» Information provided:
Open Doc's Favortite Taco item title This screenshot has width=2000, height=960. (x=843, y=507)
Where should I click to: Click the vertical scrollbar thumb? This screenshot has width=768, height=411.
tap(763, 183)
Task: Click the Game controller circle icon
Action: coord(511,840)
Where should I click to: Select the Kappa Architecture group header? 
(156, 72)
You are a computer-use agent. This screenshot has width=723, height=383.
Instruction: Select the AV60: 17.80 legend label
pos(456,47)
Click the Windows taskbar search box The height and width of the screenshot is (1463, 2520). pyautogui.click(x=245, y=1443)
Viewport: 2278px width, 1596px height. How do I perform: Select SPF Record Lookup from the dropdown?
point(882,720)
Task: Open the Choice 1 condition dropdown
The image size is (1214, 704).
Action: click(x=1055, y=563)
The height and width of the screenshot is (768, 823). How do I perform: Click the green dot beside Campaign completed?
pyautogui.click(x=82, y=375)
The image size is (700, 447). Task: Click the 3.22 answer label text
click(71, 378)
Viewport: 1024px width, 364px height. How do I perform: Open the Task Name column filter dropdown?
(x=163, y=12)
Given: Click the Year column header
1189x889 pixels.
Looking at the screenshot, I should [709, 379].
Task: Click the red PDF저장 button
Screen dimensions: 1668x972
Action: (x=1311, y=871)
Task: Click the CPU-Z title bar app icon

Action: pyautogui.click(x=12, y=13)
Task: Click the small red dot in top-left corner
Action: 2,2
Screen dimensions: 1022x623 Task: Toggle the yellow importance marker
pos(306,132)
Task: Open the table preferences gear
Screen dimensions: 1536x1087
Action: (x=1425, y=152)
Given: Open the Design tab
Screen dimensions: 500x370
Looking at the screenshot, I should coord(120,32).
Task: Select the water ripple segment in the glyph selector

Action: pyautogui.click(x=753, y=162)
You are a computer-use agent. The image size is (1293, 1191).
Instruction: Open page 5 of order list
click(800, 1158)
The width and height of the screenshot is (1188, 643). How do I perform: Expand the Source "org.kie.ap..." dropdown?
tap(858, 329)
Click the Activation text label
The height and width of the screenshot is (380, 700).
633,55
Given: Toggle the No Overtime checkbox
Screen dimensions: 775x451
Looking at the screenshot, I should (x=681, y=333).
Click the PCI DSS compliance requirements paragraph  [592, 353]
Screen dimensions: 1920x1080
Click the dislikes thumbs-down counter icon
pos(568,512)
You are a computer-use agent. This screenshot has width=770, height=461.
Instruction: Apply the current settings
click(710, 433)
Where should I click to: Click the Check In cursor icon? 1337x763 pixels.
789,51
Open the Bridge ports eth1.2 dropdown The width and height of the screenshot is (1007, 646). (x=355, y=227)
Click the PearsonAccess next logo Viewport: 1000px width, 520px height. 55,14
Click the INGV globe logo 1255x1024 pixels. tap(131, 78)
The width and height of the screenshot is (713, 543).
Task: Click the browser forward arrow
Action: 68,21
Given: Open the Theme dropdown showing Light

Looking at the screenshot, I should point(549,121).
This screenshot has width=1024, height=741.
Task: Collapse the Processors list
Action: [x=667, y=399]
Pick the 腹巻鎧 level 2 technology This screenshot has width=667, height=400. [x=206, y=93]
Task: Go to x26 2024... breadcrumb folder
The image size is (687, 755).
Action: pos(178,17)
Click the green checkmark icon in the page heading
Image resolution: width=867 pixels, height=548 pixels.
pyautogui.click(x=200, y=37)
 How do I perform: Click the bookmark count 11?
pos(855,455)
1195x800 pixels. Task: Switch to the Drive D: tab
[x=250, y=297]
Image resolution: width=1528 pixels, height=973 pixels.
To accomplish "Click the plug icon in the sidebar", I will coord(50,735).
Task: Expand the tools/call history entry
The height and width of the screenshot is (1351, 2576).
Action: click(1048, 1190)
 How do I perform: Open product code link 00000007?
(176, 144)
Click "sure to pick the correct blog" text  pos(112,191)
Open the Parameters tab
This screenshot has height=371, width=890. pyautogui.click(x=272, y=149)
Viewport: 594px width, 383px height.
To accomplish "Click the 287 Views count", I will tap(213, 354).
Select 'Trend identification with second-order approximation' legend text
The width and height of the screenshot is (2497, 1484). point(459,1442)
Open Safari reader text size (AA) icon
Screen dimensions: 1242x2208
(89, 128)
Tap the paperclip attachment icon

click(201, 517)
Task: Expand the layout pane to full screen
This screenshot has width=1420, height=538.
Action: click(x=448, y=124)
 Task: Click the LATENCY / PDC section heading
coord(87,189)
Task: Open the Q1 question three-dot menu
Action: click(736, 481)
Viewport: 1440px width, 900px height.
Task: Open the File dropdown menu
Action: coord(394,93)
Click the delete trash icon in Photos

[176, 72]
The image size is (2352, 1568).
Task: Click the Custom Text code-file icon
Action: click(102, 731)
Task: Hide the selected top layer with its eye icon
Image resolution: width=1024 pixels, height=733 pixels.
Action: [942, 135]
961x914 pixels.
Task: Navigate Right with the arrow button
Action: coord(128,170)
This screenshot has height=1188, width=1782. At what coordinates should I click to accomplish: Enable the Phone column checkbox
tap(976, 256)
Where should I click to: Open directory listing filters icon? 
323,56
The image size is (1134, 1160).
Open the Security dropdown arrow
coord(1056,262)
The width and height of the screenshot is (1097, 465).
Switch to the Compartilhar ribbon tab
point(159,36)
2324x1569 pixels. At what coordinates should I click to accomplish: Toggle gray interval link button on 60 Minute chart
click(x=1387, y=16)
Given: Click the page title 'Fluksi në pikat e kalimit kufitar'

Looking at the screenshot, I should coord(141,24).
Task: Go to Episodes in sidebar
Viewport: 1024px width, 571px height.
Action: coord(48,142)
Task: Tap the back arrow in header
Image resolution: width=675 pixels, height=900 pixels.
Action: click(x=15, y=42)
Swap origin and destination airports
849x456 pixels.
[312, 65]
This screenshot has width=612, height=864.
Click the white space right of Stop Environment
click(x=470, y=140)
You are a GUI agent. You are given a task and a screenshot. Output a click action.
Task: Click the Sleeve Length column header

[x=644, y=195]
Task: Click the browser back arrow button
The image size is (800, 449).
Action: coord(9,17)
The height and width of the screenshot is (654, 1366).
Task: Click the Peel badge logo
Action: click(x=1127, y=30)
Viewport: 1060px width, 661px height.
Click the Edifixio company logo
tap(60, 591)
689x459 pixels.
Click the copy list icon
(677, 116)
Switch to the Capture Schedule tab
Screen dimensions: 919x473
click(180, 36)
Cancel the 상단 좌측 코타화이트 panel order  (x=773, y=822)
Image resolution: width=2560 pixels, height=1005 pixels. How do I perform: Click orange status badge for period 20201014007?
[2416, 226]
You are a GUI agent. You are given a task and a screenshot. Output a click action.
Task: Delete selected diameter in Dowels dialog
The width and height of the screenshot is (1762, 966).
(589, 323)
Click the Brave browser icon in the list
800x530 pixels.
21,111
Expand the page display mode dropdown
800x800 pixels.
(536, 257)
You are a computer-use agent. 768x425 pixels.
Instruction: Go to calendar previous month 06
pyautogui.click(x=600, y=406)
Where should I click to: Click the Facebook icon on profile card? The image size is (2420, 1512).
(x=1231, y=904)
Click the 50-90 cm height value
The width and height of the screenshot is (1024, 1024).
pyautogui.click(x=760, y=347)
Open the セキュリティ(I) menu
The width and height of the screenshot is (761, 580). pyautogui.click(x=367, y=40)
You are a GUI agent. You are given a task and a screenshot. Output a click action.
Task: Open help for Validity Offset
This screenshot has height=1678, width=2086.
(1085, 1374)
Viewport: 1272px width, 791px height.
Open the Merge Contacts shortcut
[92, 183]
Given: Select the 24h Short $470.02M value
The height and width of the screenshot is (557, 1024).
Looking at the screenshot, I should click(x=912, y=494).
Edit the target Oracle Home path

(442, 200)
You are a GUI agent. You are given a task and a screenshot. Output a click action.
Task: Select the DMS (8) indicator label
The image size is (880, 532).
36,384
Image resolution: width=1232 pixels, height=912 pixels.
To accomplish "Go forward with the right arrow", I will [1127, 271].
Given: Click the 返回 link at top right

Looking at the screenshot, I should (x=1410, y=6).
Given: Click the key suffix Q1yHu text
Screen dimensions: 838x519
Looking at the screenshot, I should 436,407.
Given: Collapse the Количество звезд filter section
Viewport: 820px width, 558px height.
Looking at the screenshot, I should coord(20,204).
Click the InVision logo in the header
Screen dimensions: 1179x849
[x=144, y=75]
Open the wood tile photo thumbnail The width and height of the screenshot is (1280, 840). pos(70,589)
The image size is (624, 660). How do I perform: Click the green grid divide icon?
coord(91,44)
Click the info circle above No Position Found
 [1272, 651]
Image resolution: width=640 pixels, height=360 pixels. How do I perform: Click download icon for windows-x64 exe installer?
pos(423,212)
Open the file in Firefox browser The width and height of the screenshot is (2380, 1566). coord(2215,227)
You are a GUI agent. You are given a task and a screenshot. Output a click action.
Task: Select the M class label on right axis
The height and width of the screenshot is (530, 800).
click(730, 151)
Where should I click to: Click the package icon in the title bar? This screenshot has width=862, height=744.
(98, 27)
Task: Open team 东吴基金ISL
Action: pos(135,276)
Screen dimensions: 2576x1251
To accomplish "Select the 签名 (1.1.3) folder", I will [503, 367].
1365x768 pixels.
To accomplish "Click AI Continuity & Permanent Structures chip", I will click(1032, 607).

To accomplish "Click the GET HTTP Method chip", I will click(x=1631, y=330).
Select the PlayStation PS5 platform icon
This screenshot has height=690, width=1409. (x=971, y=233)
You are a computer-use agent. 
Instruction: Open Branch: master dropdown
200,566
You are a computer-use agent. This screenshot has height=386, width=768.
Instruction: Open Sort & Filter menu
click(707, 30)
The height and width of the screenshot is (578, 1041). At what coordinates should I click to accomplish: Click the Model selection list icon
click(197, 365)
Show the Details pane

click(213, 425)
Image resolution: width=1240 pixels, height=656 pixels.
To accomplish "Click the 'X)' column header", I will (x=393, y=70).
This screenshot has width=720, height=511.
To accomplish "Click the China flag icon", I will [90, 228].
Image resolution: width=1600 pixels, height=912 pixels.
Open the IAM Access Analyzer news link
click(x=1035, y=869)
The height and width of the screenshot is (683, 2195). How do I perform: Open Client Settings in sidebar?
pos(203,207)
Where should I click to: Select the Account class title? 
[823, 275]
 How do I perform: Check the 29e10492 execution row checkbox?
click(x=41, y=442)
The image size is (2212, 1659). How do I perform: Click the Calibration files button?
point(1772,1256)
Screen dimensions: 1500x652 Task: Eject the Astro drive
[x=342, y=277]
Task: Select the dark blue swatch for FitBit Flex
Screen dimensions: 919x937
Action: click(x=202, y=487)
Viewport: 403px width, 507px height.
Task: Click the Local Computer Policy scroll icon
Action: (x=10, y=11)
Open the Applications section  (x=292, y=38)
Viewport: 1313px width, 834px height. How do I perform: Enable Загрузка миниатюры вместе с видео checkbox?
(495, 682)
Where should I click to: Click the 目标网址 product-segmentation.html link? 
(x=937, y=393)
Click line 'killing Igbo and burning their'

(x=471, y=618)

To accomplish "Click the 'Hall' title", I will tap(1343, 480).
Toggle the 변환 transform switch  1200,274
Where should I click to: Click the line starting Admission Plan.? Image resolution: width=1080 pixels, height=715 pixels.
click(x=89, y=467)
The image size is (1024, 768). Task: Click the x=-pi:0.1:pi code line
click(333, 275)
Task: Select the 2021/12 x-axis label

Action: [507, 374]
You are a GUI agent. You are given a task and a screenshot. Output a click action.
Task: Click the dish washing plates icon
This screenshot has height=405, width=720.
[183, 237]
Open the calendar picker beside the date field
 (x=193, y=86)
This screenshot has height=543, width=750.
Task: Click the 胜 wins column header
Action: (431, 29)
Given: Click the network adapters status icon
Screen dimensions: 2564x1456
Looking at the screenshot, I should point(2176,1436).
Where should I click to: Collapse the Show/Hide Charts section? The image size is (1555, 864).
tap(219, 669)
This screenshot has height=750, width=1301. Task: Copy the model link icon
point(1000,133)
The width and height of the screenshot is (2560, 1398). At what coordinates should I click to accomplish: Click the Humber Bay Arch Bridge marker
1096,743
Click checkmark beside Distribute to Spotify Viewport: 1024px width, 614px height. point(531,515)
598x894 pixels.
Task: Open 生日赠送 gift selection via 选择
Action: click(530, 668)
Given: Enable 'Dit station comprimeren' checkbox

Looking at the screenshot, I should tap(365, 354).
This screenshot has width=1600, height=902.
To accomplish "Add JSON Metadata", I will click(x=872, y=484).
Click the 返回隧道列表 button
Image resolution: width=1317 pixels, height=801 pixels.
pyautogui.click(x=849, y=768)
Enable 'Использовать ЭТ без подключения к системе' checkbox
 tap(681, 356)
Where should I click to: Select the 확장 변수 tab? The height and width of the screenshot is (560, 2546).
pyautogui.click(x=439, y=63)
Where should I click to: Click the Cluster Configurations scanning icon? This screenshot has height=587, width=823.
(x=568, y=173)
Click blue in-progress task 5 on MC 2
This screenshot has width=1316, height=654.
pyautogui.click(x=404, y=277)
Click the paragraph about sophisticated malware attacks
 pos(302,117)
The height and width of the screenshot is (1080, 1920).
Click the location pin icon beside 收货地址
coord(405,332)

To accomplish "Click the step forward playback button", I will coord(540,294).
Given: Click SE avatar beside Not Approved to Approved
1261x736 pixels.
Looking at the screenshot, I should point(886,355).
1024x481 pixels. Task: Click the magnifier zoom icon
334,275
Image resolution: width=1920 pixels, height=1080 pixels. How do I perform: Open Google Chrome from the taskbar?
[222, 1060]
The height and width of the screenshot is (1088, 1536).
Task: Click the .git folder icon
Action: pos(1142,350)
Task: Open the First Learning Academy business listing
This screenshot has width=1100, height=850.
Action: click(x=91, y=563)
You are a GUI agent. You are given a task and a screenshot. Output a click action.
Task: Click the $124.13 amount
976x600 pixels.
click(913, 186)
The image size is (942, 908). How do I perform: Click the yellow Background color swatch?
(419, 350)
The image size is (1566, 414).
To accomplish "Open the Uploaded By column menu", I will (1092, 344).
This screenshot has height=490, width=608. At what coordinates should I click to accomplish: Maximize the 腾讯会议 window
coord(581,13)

» Task details: Which lines of the records above contain the string "beside"? Copy every one of them, treating uppercase and lowercase as different.

» Expected output:
The height and width of the screenshot is (768, 823). How do I perform: Click the green dot beside Campaign completed?
Open the calendar picker beside the date field
Click checkmark beside Distribute to Spotify Viewport: 1024px width, 614px height. point(531,515)
Click the location pin icon beside 收货地址
Given: Click SE avatar beside Not Approved to Approved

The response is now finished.